──────── SUPPLIED MATERIAL

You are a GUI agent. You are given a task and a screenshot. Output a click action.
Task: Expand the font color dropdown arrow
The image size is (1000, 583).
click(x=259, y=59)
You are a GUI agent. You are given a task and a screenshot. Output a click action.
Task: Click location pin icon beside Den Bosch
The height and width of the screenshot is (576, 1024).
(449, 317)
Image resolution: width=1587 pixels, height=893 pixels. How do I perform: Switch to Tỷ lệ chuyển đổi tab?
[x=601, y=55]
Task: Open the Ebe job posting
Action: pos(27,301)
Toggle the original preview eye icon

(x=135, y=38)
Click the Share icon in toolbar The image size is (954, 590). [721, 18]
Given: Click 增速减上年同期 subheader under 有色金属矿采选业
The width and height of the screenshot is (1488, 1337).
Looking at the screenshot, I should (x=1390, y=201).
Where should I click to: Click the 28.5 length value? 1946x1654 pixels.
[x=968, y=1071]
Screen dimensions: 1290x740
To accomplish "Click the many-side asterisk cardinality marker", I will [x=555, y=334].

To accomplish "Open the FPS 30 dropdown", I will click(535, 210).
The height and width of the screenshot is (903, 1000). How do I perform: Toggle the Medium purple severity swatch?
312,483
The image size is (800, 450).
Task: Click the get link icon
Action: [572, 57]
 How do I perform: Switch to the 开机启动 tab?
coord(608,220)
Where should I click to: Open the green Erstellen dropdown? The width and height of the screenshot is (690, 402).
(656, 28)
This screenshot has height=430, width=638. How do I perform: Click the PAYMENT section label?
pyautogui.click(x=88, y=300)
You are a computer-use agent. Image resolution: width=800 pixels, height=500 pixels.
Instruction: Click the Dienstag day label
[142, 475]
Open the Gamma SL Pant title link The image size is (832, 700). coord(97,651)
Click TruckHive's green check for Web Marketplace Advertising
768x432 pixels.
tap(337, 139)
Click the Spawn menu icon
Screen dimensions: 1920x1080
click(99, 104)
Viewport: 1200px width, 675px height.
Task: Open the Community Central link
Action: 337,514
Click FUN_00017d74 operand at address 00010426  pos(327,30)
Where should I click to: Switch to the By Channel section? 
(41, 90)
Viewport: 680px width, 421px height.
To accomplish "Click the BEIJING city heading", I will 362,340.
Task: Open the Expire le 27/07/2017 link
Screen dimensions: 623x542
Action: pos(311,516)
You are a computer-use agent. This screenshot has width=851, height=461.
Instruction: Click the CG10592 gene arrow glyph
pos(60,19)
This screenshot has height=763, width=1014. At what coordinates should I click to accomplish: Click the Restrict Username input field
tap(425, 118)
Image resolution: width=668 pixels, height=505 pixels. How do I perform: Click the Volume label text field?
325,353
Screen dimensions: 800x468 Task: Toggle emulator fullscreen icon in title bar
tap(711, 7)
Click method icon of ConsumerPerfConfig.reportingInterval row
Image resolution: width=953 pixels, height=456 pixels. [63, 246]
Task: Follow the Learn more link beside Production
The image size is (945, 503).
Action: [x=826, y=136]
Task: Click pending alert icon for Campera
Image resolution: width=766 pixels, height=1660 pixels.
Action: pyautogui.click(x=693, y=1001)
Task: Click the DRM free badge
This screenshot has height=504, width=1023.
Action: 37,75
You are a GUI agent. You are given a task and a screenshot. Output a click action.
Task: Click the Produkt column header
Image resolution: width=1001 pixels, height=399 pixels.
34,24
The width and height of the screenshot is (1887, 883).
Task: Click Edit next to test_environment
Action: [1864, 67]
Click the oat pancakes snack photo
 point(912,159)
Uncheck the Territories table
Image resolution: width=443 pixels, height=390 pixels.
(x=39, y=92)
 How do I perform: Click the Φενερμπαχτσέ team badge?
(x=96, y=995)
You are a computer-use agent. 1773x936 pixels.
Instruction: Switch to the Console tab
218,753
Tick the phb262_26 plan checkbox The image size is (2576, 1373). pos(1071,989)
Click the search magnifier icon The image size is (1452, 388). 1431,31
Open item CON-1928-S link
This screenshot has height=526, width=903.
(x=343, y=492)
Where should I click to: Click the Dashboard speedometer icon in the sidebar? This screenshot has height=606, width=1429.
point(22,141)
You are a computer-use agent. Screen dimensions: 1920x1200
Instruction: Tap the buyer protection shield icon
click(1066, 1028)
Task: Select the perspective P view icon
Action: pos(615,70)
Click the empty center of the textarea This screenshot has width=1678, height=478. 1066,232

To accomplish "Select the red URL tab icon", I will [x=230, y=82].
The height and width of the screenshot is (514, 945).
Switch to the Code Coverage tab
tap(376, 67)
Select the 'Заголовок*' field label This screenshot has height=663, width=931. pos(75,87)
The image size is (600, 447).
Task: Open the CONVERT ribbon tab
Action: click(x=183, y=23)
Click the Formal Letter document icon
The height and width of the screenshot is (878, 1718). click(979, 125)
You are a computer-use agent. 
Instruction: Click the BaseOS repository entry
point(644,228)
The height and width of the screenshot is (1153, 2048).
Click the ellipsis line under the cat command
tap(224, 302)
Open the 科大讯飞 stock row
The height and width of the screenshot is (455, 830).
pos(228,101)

────────────────

### TASK TO COMPLETE
Copy every line from the records above that contains the string "agent".

### THE ANSWER
You are a GUI agent. You are given a task and a screenshot. Output a click action.
You are a GUI agent. You are given a task and a screenshot. Output a click action.
You are a computer-use agent. Image resolution: width=800 pixels, height=500 pixels.
You are a computer-use agent. This screenshot has width=851, height=461.
You are a GUI agent. You are given a task and a screenshot. Output a click action.
You are a computer-use agent. 1773x936 pixels.
You are a computer-use agent. Screen dimensions: 1920x1200
You are a computer-use agent. 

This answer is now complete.